Your task:
Beginning at the line that contains "At what coordinates", reproduce the entries below exactly, ending with the line that contains "Task: Click ACTION". Omit each picture.
------ Data records ------
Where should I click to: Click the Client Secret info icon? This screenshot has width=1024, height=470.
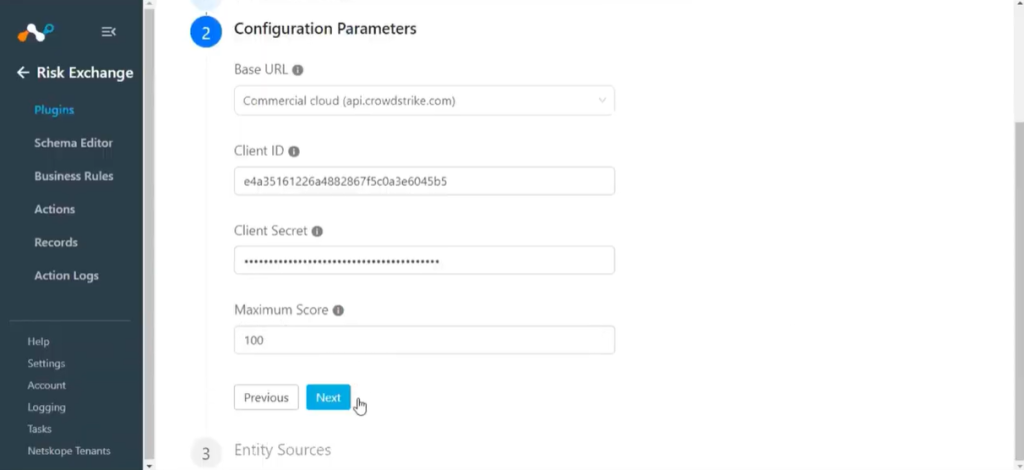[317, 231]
------
------ Data records ------
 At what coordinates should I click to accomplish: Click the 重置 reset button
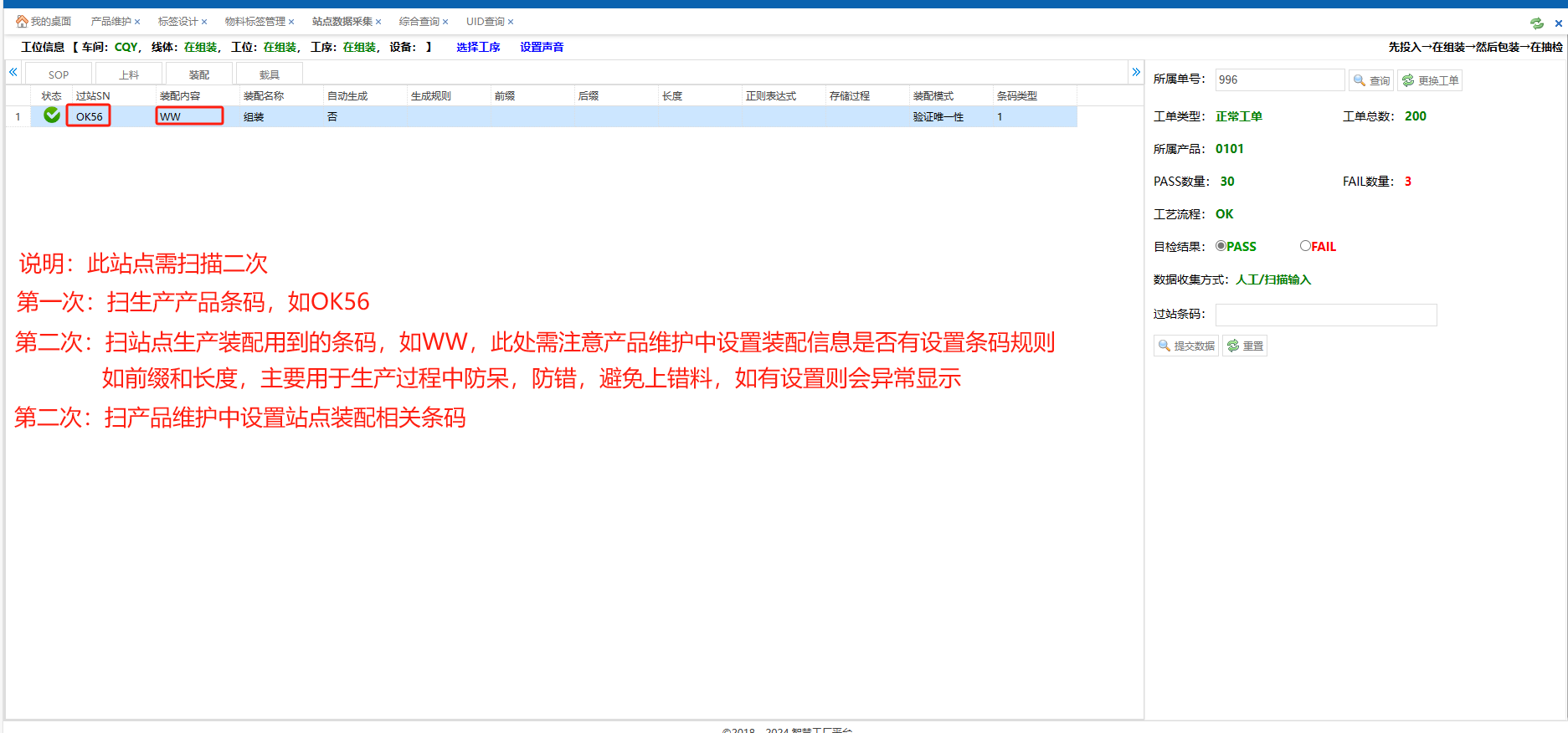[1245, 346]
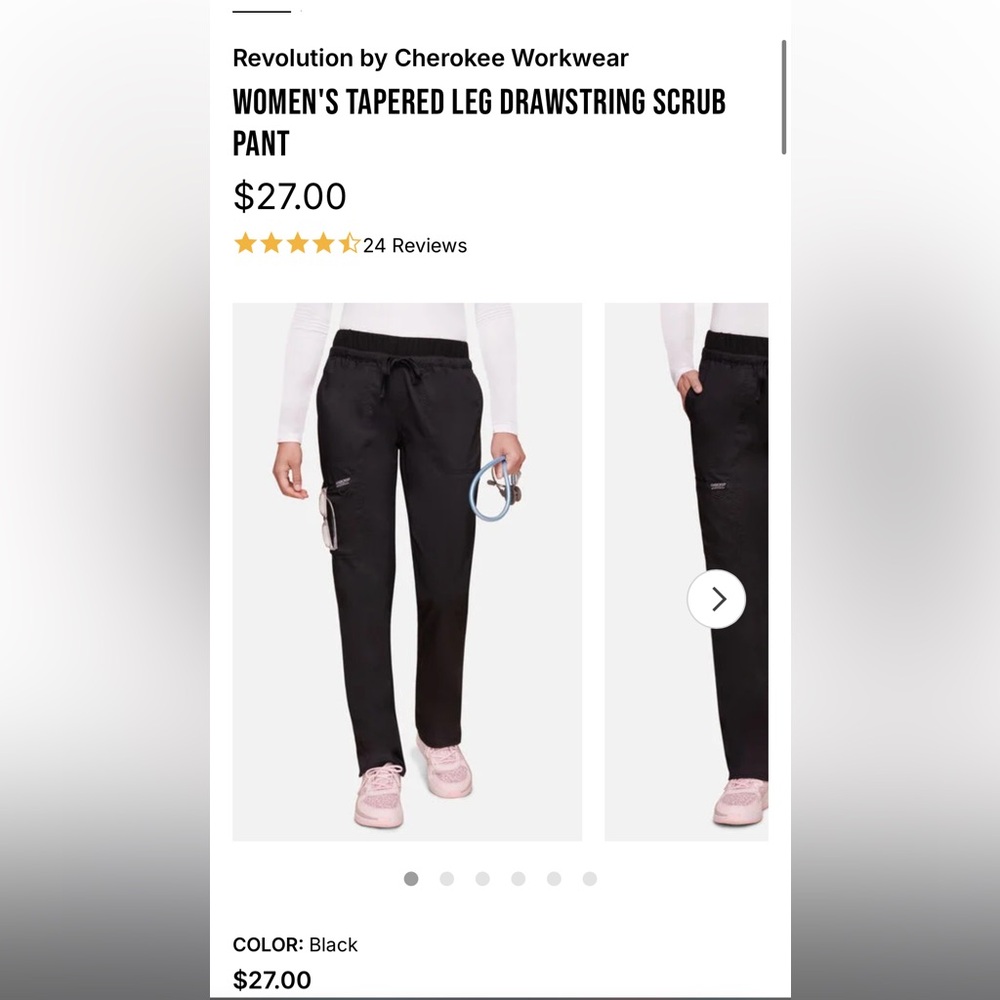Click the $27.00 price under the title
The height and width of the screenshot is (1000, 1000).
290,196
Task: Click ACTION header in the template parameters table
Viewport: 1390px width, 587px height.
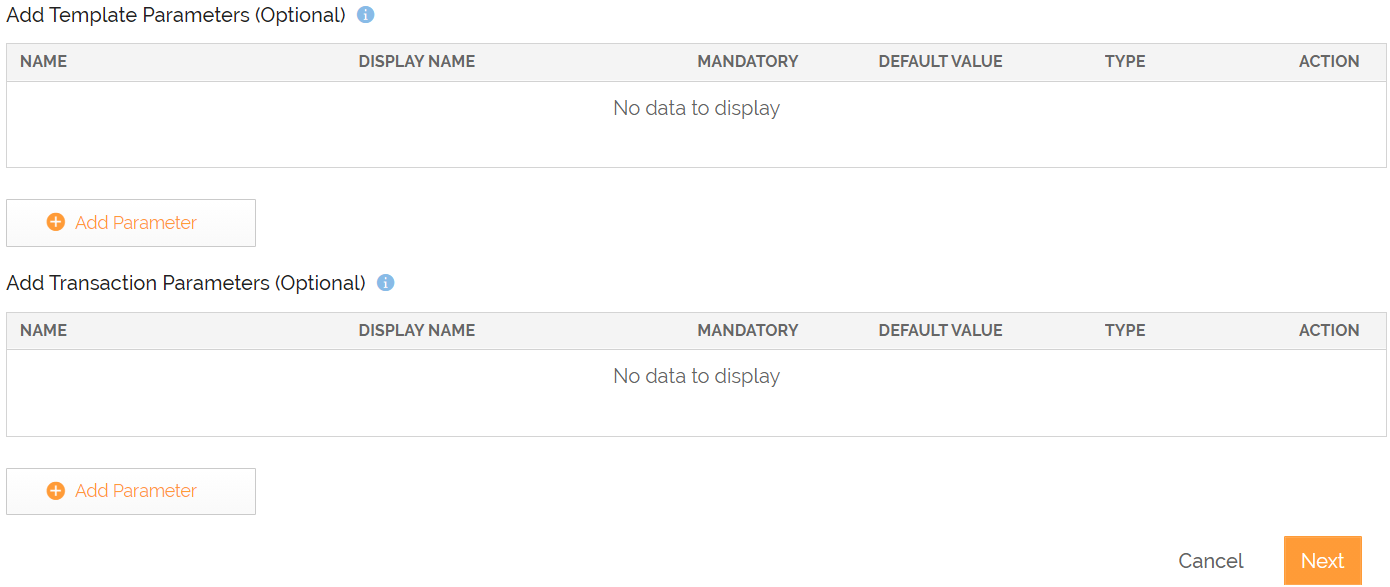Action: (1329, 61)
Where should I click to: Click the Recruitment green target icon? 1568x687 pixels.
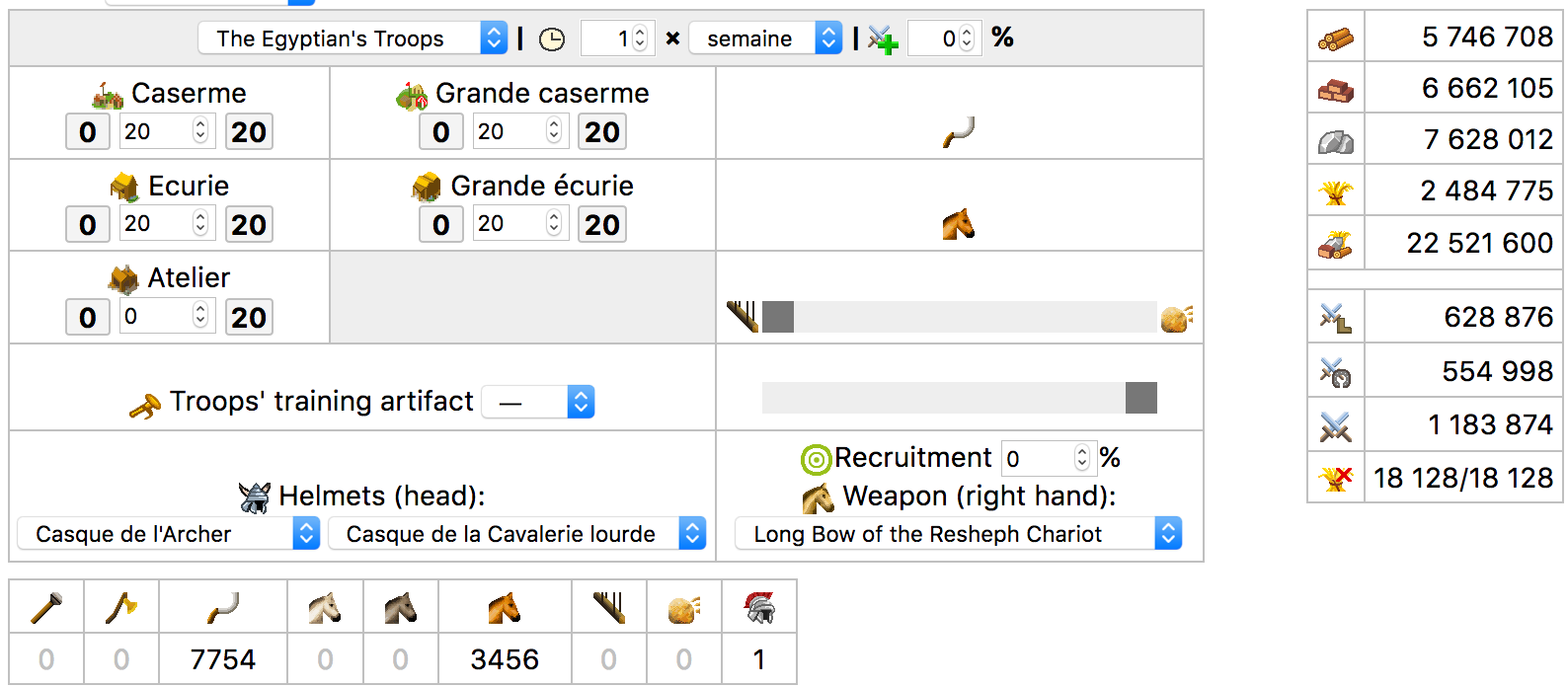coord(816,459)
------
Completed task:
 At what coordinates should I click to accomplish: Click the 重置 reset button
[1245, 346]
Click the $27.00 price under the title
The height and width of the screenshot is (1000, 1000).
290,196
Task: Click ACTION header in the template parameters table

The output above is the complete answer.